Y que el viento también se filtra por resquicios mínimos, empuja la nieve y arma montañitas congeladas dentro de la base. “Era increíble. Como apoyar la mano en el ventanal triple y sentir como se sacudía”, recuerda.
Se sorprendió, además, de ese mundo sin billeteras ni documentos, ni robos. De no tener que manejar. De no ver plantas, árboles, insectos ni animales que no fueran los pingüinos y las gaviotas que llegan en la primavera y las palomas antárticas que anidan en el invierno. Solo rocas y nieve en el horizonte. Y un puñado de musgos y líquenes.
En cuarentena las fotos traen otoño y compromiso
La convivencia
Estuvo en la Antártida con 73 personas, 56 de la Fuerza Aérea y el resto del SMN y la DNA. De ellas, ocho eran mujeres. La primera que se quedó varios meses fue en el 2015 y el plan es construir habitaciones dobles con baño privado para no tener que disponer un pabellón masculino y otro femenino como ahora.
Hizo amigos como Tomas, Sebastián y Hernán y supo que la mejor manera de sobrellevar el encierro era buscar actividades entretenidas con quienes mayor afinidad tenía y respetar las reglas como exigió el jefe cuando llegaron. “Entendí que el respeto y la tolerancia eran indispensables para poder pasar el aislamiento”, dice.
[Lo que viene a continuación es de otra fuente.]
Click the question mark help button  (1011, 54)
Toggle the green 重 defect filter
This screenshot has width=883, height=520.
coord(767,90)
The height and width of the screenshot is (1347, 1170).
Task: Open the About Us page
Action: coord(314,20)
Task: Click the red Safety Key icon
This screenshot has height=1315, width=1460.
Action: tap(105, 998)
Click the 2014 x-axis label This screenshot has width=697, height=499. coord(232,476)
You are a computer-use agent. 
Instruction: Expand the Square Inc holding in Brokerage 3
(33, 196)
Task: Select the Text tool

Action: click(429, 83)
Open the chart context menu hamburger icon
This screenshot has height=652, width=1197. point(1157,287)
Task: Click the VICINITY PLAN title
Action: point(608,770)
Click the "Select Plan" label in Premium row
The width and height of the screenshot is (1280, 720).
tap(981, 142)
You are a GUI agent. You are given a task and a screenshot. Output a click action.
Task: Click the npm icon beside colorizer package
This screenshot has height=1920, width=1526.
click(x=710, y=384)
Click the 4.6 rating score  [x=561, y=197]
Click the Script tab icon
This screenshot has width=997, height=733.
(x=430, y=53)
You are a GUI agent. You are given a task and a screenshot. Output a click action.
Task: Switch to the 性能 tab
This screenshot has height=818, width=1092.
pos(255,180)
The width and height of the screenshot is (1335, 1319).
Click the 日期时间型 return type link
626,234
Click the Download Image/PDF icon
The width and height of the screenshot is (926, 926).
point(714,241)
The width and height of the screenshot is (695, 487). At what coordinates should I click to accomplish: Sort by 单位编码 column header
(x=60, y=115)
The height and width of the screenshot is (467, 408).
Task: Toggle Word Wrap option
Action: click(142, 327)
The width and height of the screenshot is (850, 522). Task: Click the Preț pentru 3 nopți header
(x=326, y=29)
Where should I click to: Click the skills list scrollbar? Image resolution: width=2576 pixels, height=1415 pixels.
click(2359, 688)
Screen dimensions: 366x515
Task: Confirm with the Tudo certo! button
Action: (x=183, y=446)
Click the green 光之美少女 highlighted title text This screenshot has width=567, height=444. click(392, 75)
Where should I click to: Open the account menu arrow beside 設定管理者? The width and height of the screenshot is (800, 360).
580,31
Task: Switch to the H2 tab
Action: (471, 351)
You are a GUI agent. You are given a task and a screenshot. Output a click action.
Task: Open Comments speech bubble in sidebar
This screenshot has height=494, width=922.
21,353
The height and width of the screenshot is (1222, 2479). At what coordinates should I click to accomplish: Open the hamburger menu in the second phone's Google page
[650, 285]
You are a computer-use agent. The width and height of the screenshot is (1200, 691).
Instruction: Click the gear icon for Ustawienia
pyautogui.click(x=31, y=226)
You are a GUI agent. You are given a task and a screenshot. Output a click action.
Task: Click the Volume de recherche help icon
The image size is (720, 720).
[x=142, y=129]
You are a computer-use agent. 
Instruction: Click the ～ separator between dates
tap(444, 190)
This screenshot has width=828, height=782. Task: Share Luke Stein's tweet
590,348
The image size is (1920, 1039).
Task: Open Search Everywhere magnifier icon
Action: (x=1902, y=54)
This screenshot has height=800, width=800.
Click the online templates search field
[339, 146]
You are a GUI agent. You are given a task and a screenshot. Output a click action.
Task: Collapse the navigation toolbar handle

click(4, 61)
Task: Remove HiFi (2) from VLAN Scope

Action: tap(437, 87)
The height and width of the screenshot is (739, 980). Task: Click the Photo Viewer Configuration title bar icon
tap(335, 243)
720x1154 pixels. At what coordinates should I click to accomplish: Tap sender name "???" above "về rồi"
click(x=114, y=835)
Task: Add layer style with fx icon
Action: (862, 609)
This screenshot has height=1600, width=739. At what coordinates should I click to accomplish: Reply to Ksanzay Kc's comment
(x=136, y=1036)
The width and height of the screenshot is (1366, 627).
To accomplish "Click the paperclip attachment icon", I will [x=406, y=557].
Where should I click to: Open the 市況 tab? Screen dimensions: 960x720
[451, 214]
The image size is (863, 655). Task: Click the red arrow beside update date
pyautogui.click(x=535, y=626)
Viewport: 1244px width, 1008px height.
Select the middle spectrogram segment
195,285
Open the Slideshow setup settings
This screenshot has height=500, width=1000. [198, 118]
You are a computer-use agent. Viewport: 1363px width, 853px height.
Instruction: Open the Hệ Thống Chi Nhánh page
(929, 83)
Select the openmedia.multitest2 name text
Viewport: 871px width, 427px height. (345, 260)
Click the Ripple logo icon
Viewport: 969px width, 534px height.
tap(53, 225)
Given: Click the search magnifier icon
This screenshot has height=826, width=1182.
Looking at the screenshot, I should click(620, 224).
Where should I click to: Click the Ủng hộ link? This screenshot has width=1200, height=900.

Después le tocó subirse al Hércules para volver a casa y en estos días ponerse el barbijo y manejar por la ruta 22 que nunca se termina para ir a trabajar al aeropuerto neuquino.
Estuvo ocho meses en la Antártida casi sin salir de la Base Marambio, sin saber que hacía el entrenamiento perfecto para la cuarentena. Cuando abría la puerta y caminaba unos metros, el roquense Martín Nicolaus lanzaba las ozono sondas que registran información clave sobre el estado de la atmósfera. Esos globos inflados con gas que las transportan y que veía irse hacia el cielo y el reporte que escribía luego con los datos obtenidos son el primer eslabón que pone en marcha la cadena de las investigaciones científicas, que en la base comenzaron en 1987 con el objetivo de saber más sobre los daños al escudo que nos protege de la radiación ultravioleta, la capa de ozono.